Stored data:
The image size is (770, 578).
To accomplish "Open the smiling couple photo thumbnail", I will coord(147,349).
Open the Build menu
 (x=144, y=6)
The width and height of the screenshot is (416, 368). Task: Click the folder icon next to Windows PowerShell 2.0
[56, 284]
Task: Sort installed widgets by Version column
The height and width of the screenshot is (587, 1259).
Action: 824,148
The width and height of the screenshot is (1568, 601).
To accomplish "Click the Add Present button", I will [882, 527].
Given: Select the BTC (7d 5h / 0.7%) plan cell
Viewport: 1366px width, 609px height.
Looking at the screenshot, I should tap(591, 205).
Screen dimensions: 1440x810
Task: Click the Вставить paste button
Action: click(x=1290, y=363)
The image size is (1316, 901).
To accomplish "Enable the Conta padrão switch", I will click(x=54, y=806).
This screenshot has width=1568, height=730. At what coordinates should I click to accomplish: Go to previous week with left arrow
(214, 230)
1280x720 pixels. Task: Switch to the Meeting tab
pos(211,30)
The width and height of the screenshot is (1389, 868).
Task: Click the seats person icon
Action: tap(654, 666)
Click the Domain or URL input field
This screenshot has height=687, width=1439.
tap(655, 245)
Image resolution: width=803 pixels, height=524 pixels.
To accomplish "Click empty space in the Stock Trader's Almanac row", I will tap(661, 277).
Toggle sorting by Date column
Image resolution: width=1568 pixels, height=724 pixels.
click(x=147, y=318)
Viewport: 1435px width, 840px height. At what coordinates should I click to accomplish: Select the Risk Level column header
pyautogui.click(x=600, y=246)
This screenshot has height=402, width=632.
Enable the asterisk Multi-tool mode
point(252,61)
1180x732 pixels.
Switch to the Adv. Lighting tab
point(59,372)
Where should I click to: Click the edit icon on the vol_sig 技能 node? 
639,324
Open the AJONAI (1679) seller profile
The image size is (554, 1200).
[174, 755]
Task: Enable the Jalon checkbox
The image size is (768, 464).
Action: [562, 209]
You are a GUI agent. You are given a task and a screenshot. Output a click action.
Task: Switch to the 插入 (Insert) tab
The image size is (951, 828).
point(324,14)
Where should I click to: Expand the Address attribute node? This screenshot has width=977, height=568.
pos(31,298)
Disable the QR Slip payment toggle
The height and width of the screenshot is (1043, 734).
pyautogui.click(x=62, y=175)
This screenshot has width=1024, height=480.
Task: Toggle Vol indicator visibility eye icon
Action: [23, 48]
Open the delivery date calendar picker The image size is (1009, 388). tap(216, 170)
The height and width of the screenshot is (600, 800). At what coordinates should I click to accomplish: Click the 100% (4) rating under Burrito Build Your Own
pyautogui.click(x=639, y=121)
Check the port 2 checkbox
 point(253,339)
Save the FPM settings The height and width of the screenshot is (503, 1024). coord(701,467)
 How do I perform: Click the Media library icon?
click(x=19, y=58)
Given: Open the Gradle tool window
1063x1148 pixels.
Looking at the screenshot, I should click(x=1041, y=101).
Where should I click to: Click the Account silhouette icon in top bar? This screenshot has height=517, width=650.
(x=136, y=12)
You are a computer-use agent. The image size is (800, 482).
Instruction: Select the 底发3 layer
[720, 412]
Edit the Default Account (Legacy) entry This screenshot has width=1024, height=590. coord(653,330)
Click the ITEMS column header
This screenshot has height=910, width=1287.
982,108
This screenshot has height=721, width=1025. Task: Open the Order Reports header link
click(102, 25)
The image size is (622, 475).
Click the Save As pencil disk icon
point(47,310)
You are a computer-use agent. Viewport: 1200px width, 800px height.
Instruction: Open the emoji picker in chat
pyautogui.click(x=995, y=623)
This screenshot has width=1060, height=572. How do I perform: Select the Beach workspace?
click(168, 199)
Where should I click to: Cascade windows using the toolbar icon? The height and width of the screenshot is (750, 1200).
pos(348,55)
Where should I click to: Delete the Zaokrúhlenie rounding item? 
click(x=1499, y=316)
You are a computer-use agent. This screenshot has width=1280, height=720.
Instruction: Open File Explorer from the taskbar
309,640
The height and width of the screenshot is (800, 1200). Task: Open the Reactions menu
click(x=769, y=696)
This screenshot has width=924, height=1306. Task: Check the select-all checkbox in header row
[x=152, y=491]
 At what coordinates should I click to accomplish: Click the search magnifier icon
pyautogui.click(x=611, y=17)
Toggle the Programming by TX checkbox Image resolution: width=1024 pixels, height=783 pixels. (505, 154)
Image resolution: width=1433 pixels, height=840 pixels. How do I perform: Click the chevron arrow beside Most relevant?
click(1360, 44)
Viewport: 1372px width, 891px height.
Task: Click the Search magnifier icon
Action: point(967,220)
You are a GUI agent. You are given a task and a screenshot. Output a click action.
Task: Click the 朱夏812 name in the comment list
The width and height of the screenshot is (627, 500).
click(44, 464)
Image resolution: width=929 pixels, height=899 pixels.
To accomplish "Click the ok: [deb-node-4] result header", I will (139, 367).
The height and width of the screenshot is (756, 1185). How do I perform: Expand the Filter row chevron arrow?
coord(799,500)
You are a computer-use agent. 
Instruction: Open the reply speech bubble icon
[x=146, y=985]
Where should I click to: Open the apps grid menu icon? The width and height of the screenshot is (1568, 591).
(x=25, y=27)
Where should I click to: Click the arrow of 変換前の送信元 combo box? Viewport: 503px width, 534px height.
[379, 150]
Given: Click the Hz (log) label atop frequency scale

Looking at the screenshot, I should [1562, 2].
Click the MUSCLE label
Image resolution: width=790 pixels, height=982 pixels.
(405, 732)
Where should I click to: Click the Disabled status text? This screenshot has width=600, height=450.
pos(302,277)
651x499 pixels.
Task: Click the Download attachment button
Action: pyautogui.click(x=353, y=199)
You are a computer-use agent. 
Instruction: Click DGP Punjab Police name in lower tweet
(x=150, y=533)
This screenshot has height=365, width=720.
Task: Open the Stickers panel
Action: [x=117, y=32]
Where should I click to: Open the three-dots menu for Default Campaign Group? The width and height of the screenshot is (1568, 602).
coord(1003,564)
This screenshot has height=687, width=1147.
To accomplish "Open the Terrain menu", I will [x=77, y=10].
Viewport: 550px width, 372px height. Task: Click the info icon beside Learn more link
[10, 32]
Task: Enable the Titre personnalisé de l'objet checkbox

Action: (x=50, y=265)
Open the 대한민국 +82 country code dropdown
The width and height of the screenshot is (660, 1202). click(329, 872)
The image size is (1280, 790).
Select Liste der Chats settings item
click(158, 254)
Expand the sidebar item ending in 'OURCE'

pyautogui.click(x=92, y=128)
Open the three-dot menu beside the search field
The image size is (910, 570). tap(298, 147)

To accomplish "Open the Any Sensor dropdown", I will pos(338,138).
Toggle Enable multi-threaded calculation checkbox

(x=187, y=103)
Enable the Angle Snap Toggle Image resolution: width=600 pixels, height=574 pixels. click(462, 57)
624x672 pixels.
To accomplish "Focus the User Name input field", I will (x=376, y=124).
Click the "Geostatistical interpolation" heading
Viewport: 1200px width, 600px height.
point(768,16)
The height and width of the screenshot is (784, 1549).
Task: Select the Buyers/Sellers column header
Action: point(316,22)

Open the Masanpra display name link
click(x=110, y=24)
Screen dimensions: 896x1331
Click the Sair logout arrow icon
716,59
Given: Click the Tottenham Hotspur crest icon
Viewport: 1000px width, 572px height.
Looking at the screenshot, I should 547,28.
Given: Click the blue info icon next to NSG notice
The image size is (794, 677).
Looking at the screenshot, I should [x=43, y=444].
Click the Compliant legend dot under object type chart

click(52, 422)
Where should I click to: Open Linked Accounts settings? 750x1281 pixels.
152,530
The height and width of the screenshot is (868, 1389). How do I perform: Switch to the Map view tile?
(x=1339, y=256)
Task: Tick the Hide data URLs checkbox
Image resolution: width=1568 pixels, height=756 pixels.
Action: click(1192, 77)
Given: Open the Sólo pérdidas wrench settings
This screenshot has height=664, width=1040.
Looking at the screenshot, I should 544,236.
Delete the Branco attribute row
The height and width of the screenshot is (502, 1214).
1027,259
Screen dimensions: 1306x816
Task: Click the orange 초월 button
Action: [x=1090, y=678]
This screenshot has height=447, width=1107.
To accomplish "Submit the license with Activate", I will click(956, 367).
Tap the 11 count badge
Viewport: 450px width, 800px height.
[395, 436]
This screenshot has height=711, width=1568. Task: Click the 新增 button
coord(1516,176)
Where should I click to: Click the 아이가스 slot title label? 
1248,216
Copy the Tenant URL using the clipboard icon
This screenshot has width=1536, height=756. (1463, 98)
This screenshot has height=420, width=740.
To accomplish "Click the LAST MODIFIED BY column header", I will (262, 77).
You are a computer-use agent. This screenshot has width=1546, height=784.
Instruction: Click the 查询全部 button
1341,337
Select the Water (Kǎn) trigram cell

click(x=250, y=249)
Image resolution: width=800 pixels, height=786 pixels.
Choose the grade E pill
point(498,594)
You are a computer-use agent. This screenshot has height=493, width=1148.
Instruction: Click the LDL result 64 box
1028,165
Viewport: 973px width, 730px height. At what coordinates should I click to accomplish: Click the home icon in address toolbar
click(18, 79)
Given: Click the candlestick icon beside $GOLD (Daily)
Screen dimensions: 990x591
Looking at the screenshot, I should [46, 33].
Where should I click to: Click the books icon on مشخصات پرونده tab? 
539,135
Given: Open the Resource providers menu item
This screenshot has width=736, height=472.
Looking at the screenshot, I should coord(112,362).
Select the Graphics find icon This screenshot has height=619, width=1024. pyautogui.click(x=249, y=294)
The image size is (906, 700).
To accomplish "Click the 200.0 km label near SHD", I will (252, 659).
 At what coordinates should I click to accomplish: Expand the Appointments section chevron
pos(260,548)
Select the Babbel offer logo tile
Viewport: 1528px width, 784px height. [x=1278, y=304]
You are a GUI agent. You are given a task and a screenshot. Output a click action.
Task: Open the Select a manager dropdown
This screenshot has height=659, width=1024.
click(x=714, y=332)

> **The problem**: Your job is to print exactly the lines that run from the top of the entries through the line with "Click the Domain or URL input field", and no others.

> **Result of this task**:
The image size is (770, 578).
To accomplish "Open the smiling couple photo thumbnail", I will coord(147,349).
Open the Build menu
 (x=144, y=6)
The width and height of the screenshot is (416, 368). Task: Click the folder icon next to Windows PowerShell 2.0
[56, 284]
Task: Sort installed widgets by Version column
The height and width of the screenshot is (587, 1259).
Action: 824,148
The width and height of the screenshot is (1568, 601).
To accomplish "Click the Add Present button", I will [882, 527].
Given: Select the BTC (7d 5h / 0.7%) plan cell
Viewport: 1366px width, 609px height.
Looking at the screenshot, I should tap(591, 205).
Screen dimensions: 1440x810
Task: Click the Вставить paste button
Action: click(x=1290, y=363)
The image size is (1316, 901).
To accomplish "Enable the Conta padrão switch", I will click(x=54, y=806).
This screenshot has width=1568, height=730. At what coordinates should I click to accomplish: Go to previous week with left arrow
(214, 230)
1280x720 pixels. Task: Switch to the Meeting tab
pos(211,30)
The width and height of the screenshot is (1389, 868).
Task: Click the seats person icon
Action: tap(654, 666)
Click the Domain or URL input field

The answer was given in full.